→ **What is being asked**
Rewrite everything from the start of the items down through the line containing "(524, 561).", changing "location" to "position" and keeping all else the same. Leave out the pictures.

(Screenshot grounding data)
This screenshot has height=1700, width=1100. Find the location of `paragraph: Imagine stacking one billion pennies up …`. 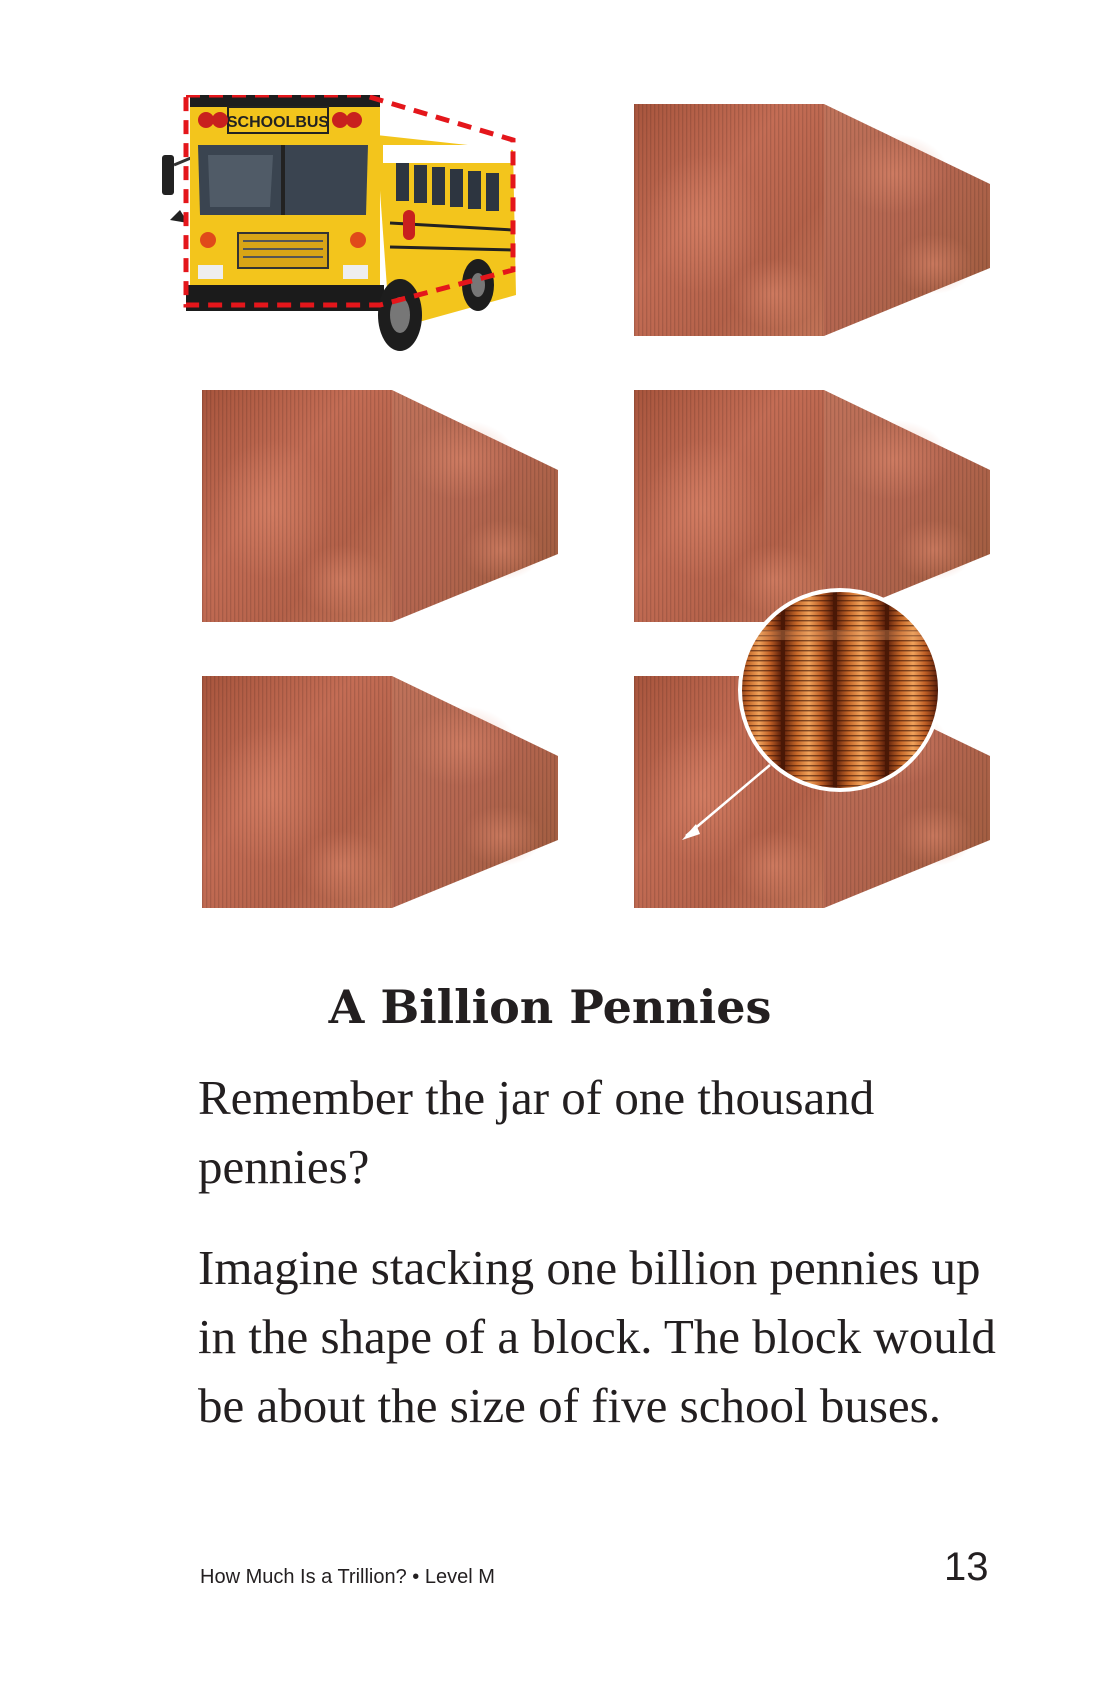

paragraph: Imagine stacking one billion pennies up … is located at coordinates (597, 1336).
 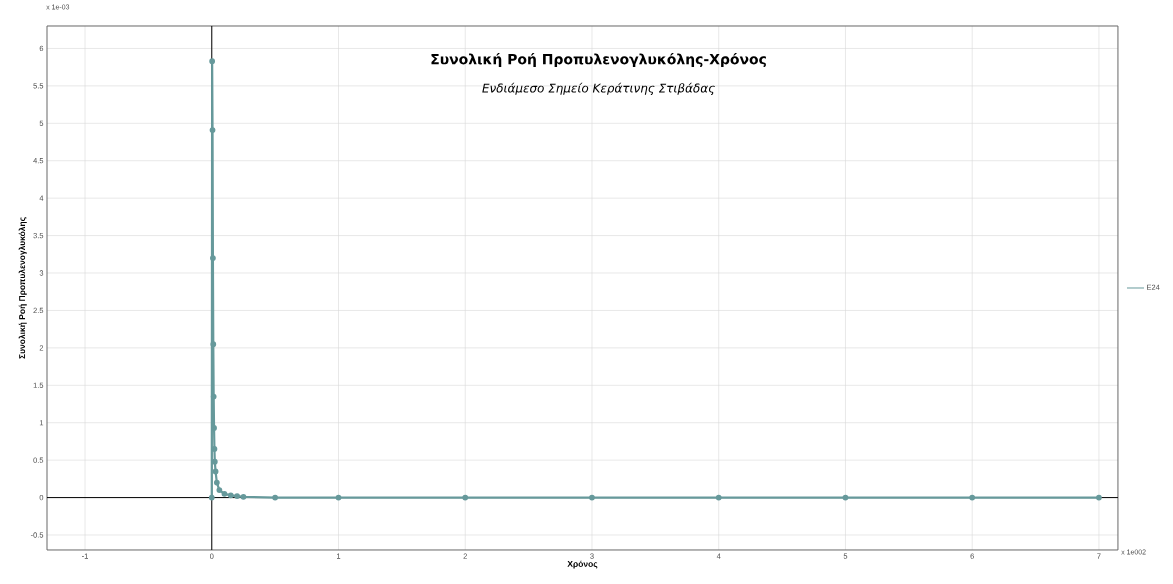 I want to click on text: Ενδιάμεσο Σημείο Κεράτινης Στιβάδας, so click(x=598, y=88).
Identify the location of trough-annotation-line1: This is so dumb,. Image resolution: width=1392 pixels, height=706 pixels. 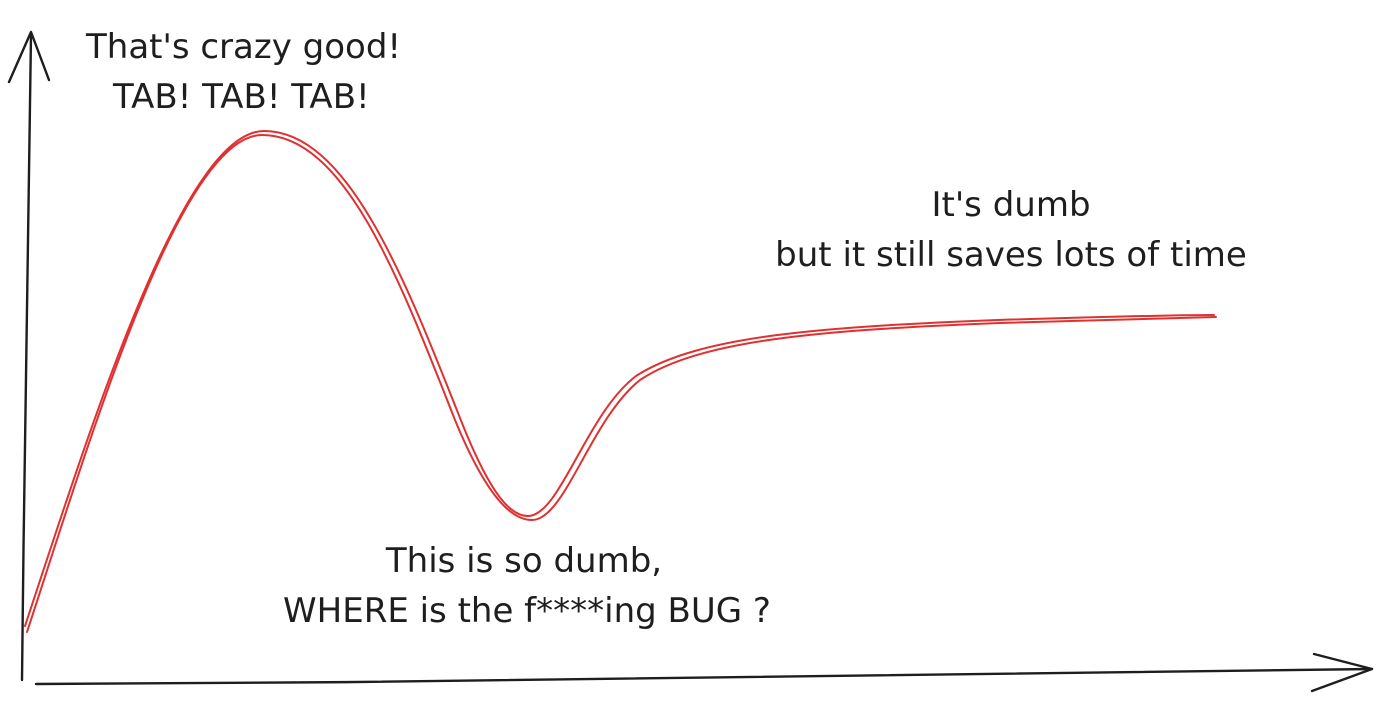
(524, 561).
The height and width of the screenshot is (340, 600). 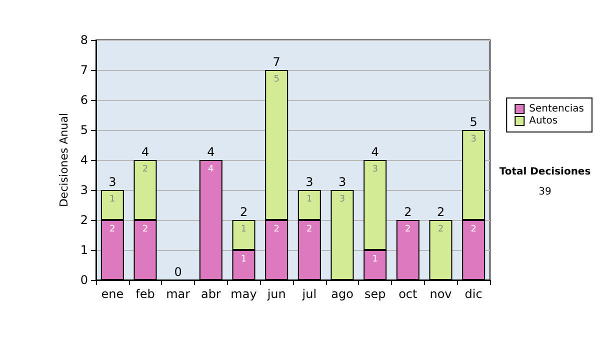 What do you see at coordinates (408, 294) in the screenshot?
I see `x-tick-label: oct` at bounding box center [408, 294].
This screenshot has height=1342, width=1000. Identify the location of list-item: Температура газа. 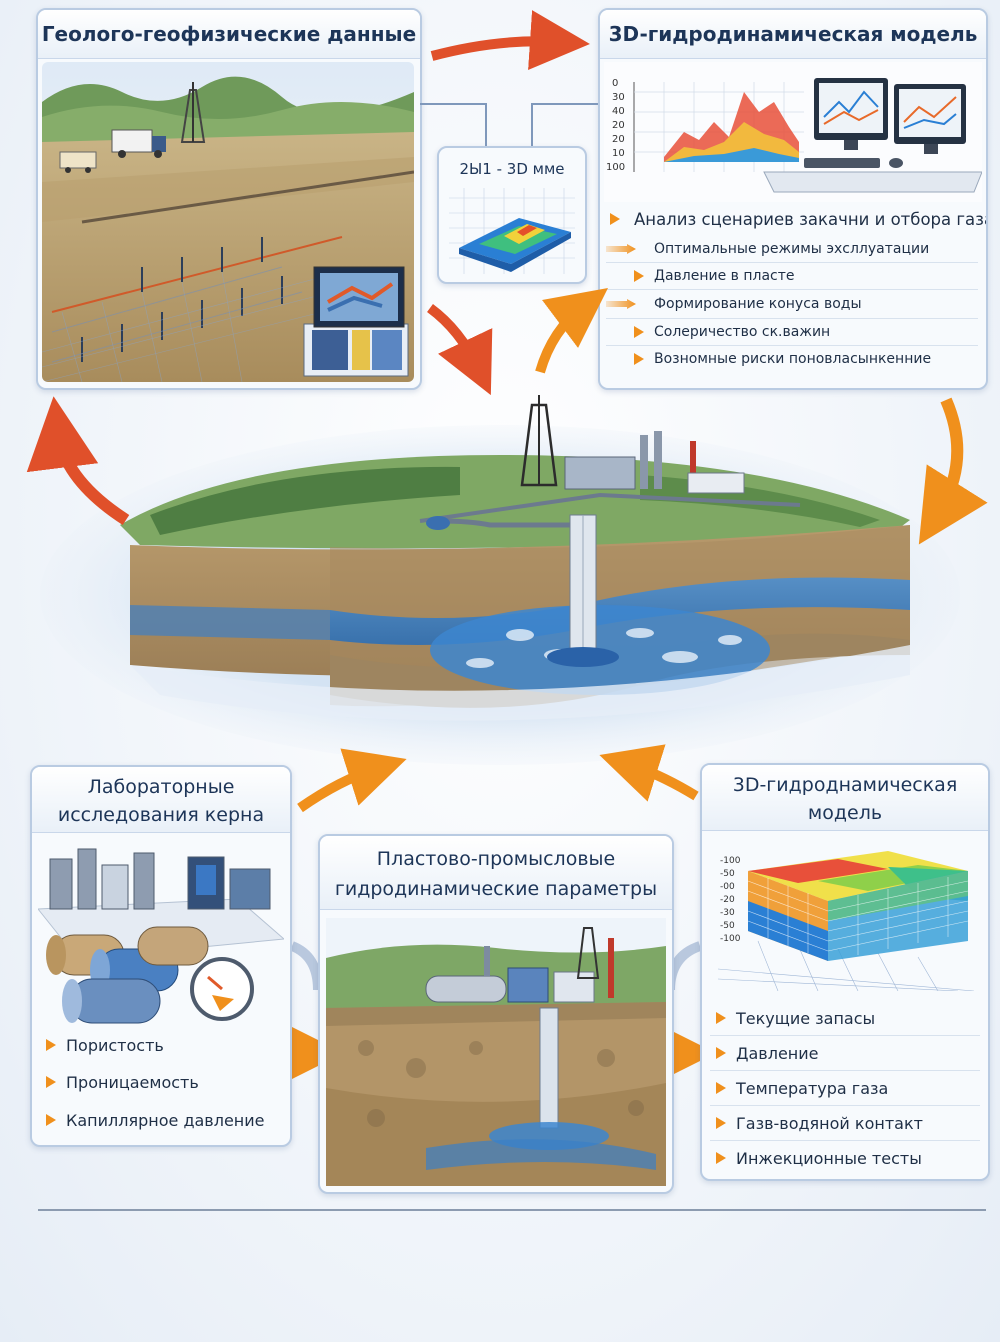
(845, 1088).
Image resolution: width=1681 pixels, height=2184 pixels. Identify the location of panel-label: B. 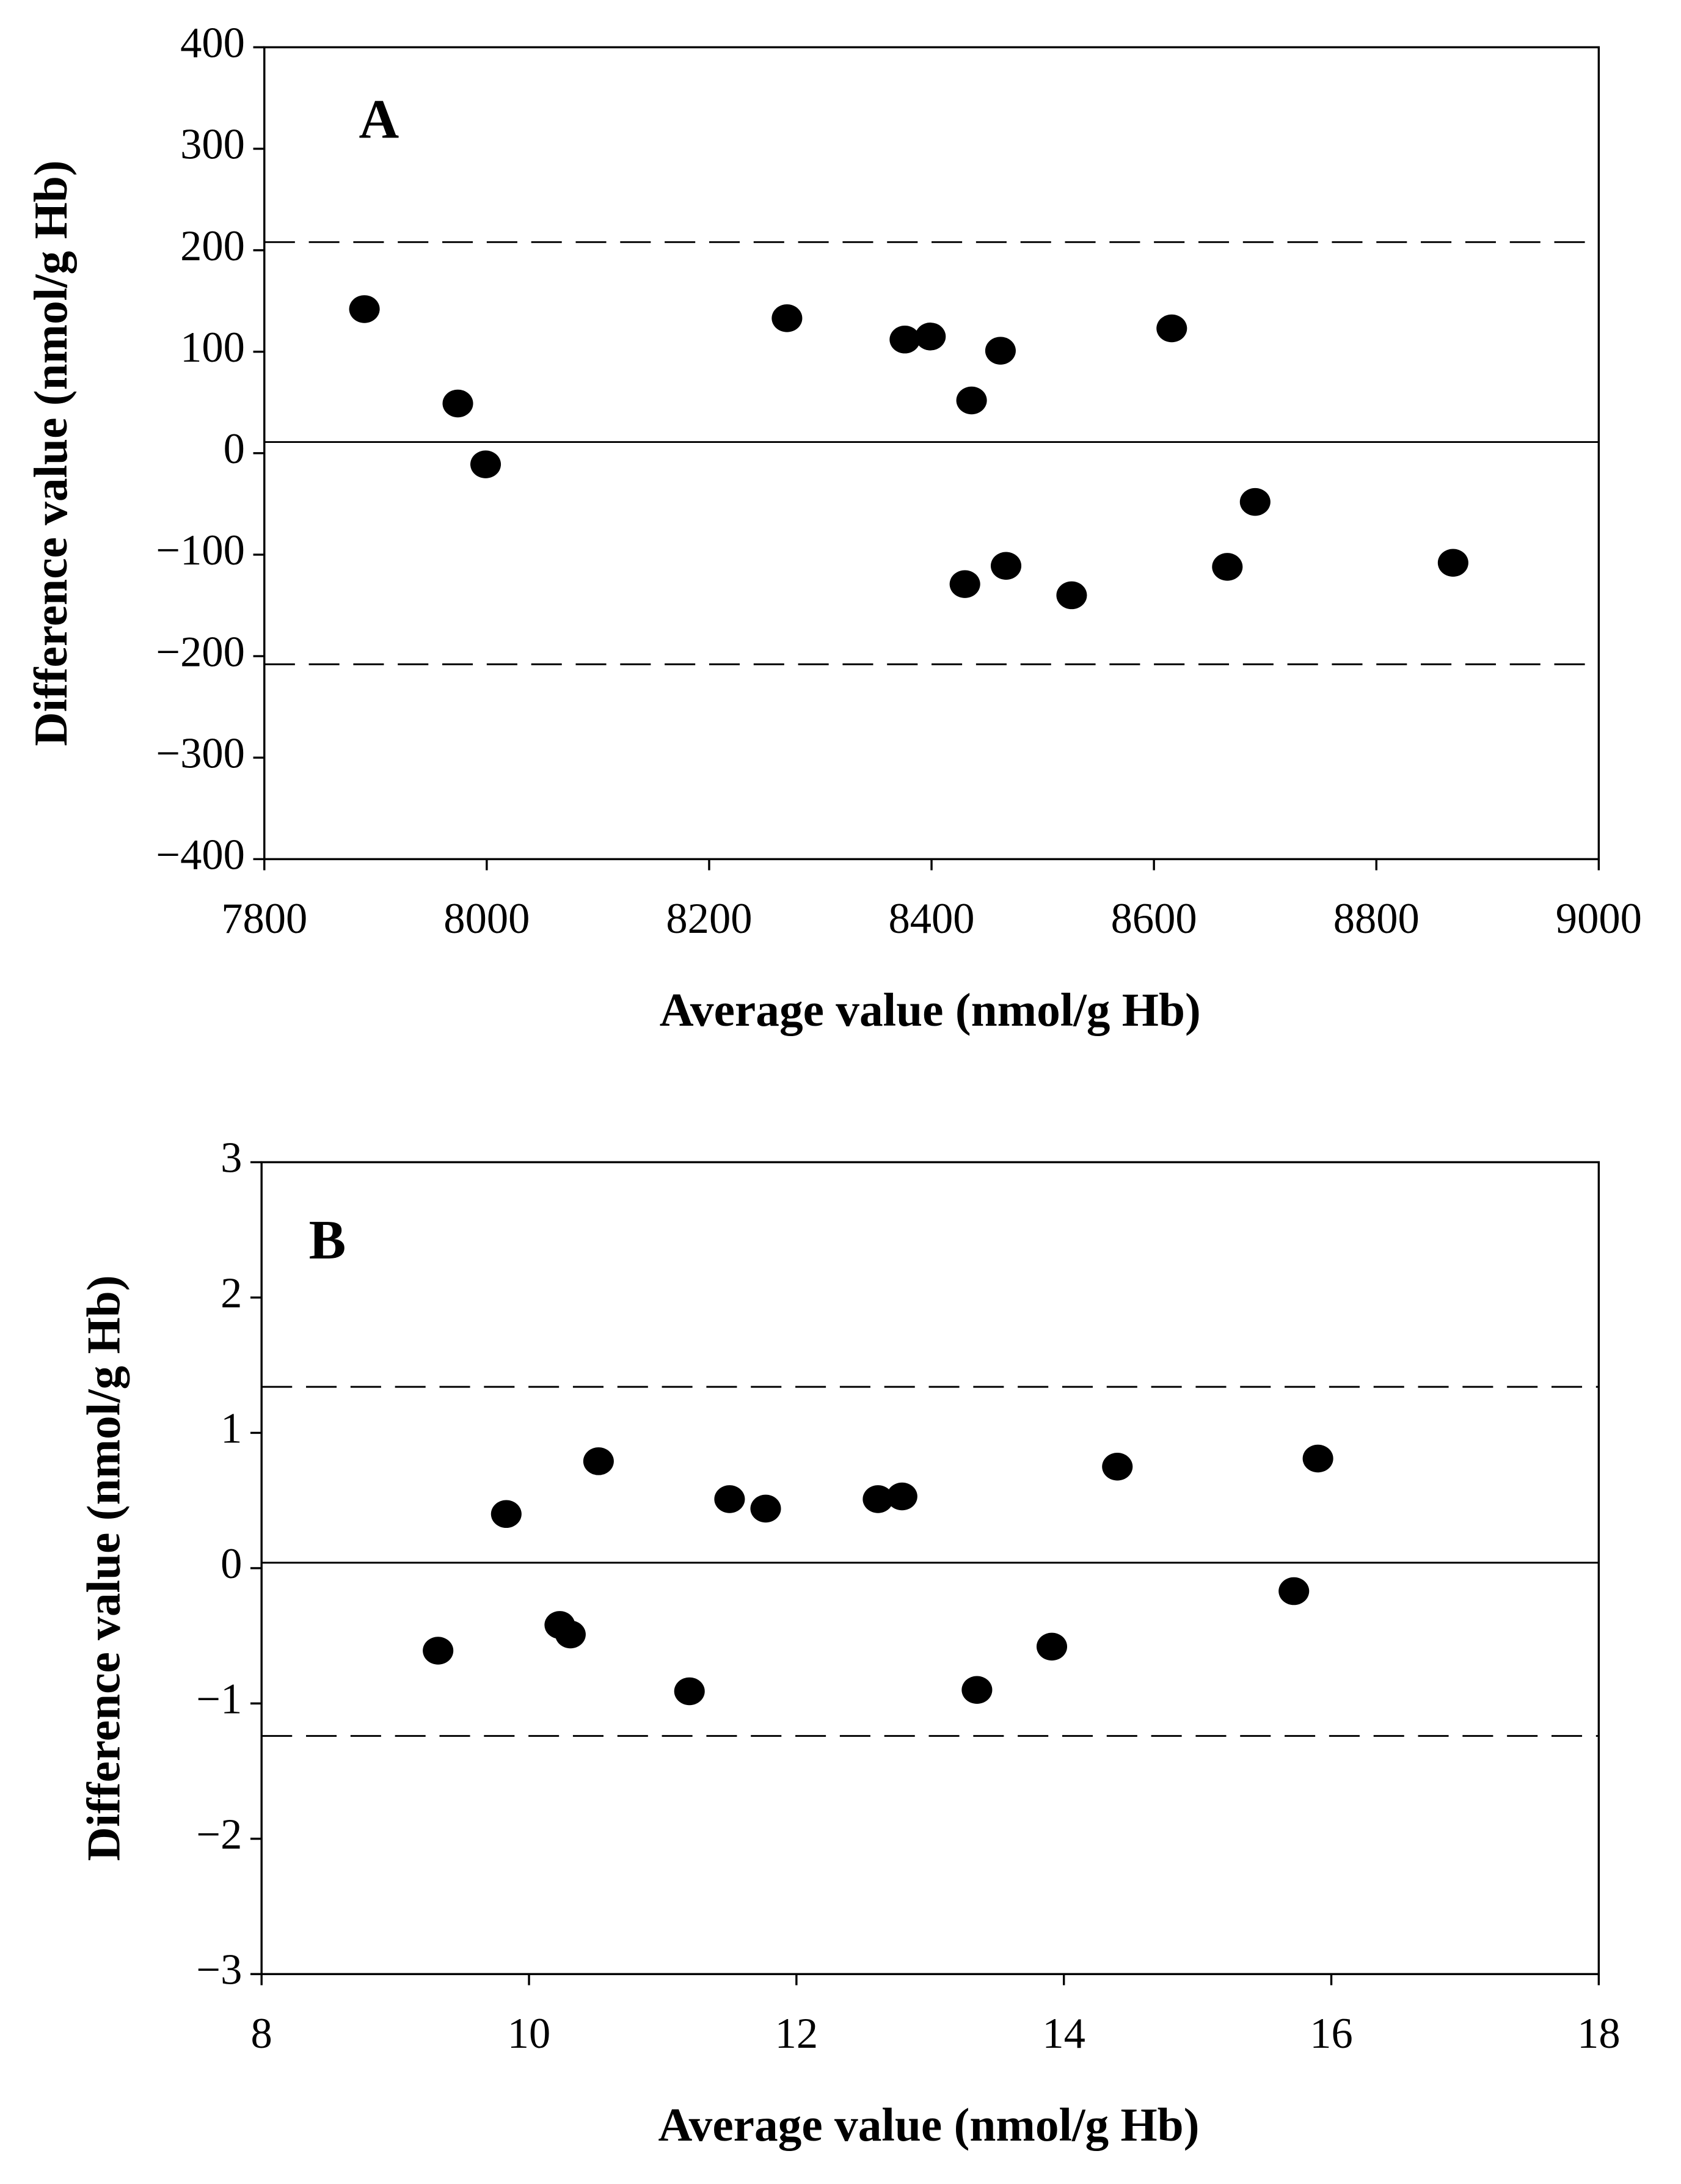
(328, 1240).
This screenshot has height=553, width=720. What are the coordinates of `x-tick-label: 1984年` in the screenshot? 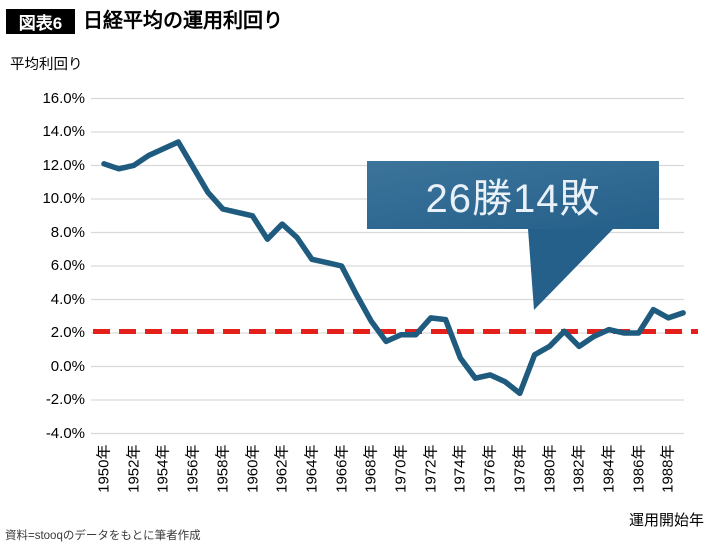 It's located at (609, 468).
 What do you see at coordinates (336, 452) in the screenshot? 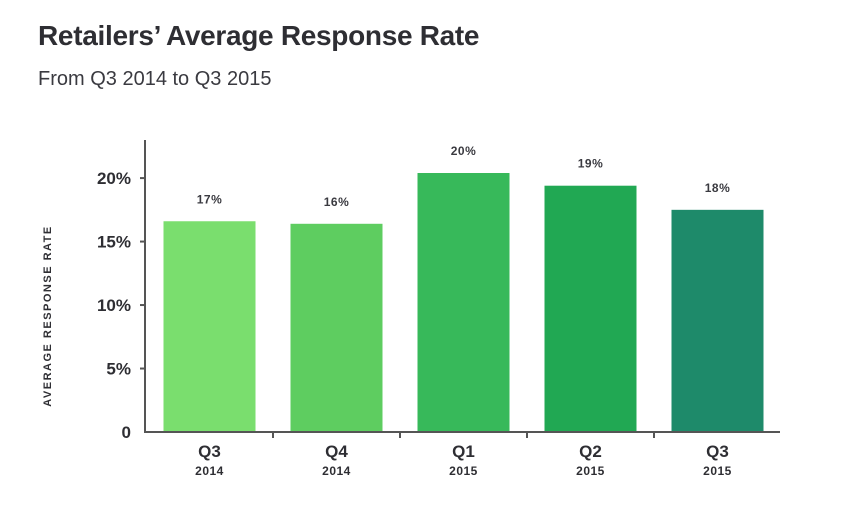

→ **Solved exercise**
This screenshot has height=1700, width=1100. Find the position of `paragraph: Imagine stacking one billion pennies up …`. 

paragraph: Imagine stacking one billion pennies up … is located at coordinates (597, 1336).
  I want to click on text: Ενδιάμεσο Σημείο Κεράτινης Στιβάδας, so click(x=598, y=88).
Identify the position of trough-annotation-line1: This is so dumb,. Image resolution: width=1392 pixels, height=706 pixels. 
(524, 561).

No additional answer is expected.